Late in 113 Trajan left Italy to make war in the East. The never-ending Parthian problem confronted him, : and with it were more or less connected a number of minor difficulties. Already by 106 the position of Rome in the East had been materially improved by the peaceful annexation of districts bordering on the province of Syria. The region of Damascus, hitherto a dependency, and the last remaining fragment of the Jewish kingdom, were incorporated with Syria; Bostra and Petra were permanently occupied, and a great portion of the Nabataean kingdom was organized as the Roman province of Arabia. Rome thus obtained mastery of the most important positions lying on the great trade routes between East and West. These changes could not but affect the relations of the Roman with the Parthian Empire, and the affairs of Armenia became in 114 the occasion of a war. Trajan's campaigns in the East ended in complete though brilliant failure. In the retreat from Ctesiphon (117) the old emperor tasted for almost the first time the bitterness of defeat in the field. He attacked the desert city of Hatra, westward of the Tigris, whose importance is still attested by grand ruins. The want of water made if impossible to maintain a large force near the city, and the brave Arabs routed the Roman cavalry. Trajan, who narrowly escaped being killed, was forced to withdraw. A more alarming difficulty lay before him. Taking advantage of the absence of the emperor in the Far East, and possibly by an understanding with the leaders of the rising in Armenia and the annexed portions of Parthia, the Jews all over the East had taken up arms at the same moment and at a given signal. The massacres they committed were portentous. In Cyprus 240,000 men are said to have been put to death, and at Cyrene 220,000. At Alexandria, on the other hand, many Jews were killed. The Romans punished massacre by massacre, and the complete suppression of the insurrection was long delayed, but the Jews made no great stand against disciplined troops. Trajan still thought of returning to Mesopotamia and of avenging his defeat at Hatra, but he was stricken with sickness and compelled to take ship for Italy. His illness increasing, he landed in Cilicia, and died at Selinus early in August 1 17.

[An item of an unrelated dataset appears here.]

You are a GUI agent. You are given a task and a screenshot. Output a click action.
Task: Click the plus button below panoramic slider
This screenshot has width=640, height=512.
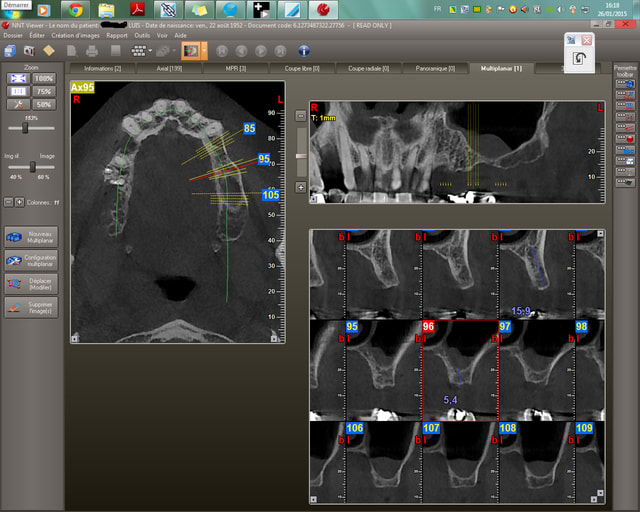pyautogui.click(x=300, y=187)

Trajan, who had no children, had continually delayed to settle the succession to the throne, though Pliny in the Panegyric" had pointedly drawn his attention to the matter, and it must have caused the senate much anxiety. Whether Hadrian, the relative of Trajan (cousin's son), was actually adopted by him or not. is impossible to determine; certainly Hadrian had not been advanced to any great honours by Trajan. Even his military service had not been distinguished. Plotina asserted the adoption, and it was readily and most fortunately accepted, if not believed, as a fact.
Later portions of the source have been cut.